- Record excerpts:

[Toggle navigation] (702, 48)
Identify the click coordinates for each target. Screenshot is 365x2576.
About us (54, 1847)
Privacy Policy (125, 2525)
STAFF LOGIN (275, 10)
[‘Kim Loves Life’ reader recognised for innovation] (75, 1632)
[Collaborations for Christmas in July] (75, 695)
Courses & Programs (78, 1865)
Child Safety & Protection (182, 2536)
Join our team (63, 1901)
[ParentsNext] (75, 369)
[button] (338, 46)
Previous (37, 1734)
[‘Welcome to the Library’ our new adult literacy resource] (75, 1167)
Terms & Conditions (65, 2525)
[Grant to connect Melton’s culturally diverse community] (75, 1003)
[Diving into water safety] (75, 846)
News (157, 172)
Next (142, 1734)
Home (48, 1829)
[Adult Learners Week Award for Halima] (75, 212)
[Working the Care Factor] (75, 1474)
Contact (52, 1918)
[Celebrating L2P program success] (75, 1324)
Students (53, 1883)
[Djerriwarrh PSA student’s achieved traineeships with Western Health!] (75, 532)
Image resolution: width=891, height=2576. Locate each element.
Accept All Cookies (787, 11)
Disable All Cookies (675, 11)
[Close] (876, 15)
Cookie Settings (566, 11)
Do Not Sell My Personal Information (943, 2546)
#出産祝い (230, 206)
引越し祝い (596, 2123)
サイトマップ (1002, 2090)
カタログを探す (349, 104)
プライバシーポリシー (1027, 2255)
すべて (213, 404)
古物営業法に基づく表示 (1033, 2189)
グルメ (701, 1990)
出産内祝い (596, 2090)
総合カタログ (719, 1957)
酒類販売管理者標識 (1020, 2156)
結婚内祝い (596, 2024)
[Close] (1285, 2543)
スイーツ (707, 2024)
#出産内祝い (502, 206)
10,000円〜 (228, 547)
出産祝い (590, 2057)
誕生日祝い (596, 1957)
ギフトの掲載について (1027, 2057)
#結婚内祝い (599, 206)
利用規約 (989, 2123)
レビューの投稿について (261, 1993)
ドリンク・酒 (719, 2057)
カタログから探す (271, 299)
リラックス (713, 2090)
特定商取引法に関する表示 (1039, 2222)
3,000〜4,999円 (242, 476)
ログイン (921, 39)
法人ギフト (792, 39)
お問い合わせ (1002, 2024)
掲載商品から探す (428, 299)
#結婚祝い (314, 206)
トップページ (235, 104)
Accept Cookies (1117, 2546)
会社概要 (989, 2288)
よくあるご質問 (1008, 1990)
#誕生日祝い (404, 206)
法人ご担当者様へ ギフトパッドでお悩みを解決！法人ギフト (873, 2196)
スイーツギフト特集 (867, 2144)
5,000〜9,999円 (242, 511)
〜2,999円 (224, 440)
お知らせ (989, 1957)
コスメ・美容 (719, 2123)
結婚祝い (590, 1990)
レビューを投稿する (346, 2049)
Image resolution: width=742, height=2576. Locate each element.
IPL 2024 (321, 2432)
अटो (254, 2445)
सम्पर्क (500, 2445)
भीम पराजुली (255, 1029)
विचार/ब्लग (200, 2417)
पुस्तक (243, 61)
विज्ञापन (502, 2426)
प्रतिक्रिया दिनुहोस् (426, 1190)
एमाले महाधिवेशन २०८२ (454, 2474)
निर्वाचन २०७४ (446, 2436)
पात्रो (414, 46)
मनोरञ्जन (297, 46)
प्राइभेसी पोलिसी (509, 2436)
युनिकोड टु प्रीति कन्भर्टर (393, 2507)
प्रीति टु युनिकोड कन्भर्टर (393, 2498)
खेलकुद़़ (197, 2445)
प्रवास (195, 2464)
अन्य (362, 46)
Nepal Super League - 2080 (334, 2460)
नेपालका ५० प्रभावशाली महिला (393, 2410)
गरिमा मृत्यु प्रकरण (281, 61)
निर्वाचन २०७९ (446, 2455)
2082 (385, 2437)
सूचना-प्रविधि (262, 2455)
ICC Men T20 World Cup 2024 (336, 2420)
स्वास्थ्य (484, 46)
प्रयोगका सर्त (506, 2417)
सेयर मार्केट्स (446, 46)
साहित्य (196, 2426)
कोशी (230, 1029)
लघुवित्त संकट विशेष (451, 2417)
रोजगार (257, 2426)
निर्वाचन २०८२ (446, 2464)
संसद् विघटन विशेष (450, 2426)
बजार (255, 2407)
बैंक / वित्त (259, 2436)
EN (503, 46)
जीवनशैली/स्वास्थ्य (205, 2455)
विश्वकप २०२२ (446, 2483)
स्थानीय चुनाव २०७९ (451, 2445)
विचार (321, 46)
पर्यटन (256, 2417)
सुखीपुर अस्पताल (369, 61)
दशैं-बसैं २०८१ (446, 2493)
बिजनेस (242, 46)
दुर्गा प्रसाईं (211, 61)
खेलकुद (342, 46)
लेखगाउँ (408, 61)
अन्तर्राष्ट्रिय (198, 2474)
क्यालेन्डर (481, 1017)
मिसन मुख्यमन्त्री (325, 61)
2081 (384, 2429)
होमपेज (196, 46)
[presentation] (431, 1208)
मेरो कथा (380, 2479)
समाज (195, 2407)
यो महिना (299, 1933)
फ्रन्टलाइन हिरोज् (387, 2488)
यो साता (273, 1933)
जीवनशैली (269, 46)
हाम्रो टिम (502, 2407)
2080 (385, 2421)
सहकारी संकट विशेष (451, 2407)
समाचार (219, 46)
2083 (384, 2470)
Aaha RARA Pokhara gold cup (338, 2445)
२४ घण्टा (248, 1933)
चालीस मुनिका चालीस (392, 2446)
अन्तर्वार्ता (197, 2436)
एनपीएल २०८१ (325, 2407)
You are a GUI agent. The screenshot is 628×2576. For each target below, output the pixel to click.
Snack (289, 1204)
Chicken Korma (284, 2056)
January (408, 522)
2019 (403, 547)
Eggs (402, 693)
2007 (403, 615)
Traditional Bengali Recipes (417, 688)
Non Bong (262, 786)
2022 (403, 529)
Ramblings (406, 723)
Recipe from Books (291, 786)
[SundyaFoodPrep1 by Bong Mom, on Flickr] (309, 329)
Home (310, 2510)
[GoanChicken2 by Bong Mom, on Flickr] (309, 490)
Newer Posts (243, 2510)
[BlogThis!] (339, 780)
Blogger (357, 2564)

- Exercise: In the material above, find the line containing "फ्रन्टलाइन हिरोज् (387, 2488)" and the line containing "[BlogThis!] (339, 780)", then write out exactly those two lines and every line between them, and nothing more.

- Result of the exercise:
फ्रन्टलाइन हिरोज् (387, 2488)
यो साता (273, 1933)
जीवनशैली (269, 46)
हाम्रो टिम (502, 2407)
2080 (385, 2421)
सहकारी संकट विशेष (451, 2407)
समाचार (219, 46)
2083 (384, 2470)
Aaha RARA Pokhara gold cup (338, 2445)
२४ घण्टा (248, 1933)
चालीस मुनिका चालीस (392, 2446)
अन्तर्वार्ता (197, 2436)
एनपीएल २०८१ (325, 2407)
You are a GUI agent. The screenshot is 628×2576. For each target below, output the pixel to click.
Snack (289, 1204)
Chicken Korma (284, 2056)
January (408, 522)
2019 (403, 547)
Eggs (402, 693)
2007 (403, 615)
Traditional Bengali Recipes (417, 688)
Non Bong (262, 786)
2022 (403, 529)
Ramblings (406, 723)
Recipe from Books (291, 786)
[SundyaFoodPrep1 by Bong Mom, on Flickr] (309, 329)
Home (310, 2510)
[GoanChicken2 by Bong Mom, on Flickr] (309, 490)
Newer Posts (243, 2510)
[BlogThis!] (339, 780)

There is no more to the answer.